Have you ever noticed that the things you buy weekly at the grocery and hardware stores go up a few cents between shopping trips? Not by much, just a little each week, but they continue to creep up and up.
All it takes for the price to jump up by a lot is a little hiccup in the world market. Note the price of gasoline as it relates to world affairs.
There is a way that we can keep these price increases from impacting our finances so much, and that is by buying in quantity and finding the best possible prices for the things we use and will continue to use every day. Something that will keep just as well on the shelves in our homes as on the grocery store or hardware store shelves.
For instance, dog and cat food costs about 10% less when bought by the case than when purchased at the single can price, and if you wait for close-out prices, you save a lot more than that.
Set aside some space in your home and list things you regularly use that will not spoil. Any grain or grain products will need to be stored in airtight containers that rats can’t get into, so keep that in mind.
Then set out to find the best prices on quantity purchases such as bathroom items and dry and canned food.
You will be surprised at how much you can save by buying a twenty-pound bag of rice instead of a one-pound bag but don’t forget that it must be kept in a rat-proof container.
You can buy clothing items such as men’s socks and underwear because those styles don’t change. Avoid buying children’s and women’s clothing. Those styles change, and sizes vary too drastically.
Try to acquire and keep a two-year supply of these items, and you can save hundreds of dollars.
Tips to Avoiding Impulse Spending
Answer these questions truthfully:
1.) Does your spouse or partner complain that you spend too much?
2.) Are you surprised each month when your credit card bill arrives at how much more you charged than you thought you had?
3.) Do you have more shoes and clothes in your closet than you could ever wear?
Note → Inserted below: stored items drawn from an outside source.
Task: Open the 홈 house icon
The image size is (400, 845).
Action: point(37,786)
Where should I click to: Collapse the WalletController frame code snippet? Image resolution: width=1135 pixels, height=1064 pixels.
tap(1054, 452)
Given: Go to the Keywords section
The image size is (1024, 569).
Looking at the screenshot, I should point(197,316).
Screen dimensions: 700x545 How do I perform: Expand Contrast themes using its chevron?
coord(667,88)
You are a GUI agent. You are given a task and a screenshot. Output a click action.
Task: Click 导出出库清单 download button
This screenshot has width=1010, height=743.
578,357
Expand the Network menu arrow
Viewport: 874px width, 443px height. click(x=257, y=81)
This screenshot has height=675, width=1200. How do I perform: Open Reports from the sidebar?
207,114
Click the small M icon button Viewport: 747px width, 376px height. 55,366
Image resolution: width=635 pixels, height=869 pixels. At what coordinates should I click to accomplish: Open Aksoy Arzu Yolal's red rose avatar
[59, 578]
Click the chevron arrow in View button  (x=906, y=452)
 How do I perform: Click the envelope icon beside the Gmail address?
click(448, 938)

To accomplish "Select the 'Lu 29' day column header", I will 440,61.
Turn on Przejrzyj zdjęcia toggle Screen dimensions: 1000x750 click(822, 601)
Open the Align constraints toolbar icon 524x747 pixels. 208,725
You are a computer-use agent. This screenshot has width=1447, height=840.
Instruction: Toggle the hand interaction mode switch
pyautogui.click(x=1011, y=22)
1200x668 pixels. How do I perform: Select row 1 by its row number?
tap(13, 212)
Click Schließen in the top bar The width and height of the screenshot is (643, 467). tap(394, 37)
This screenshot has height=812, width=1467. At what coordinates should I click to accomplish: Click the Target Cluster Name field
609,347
4.) Do you own every new gadget before it has time to collect dust on a retailer’s shelf?
5.) Do you buy things you didn’t know you wanted until you saw them on display in a store?
If you answered “yes” to any of the above questions, you are an impulse spender and indulge yourself in retail therapy.
It is not a good thing. It will prevent you from saving for essential things like a house, a new car, a vacation or retirement. You must set some financial goals and resist spending money on items that don’t matter in the long run.
Impulse spending will not only put a strain on your finances but your relationships, as well. The first thing to overcome the problem is to learn to separate your needs from your wants.
Advertisers blitz us hawking their products at us 24/7. The trick is to give yourself a cooling-off before buying anything you have not planned.
When you go shopping, make a list and take only enough cash to pay for what you have planned to buy. Leave your credit cards at home.
If you see something you think you need, give yourself two weeks to decide if it is something you need or something you can easily do without. By following this simple solution, you will mend your financial fences and your relationships.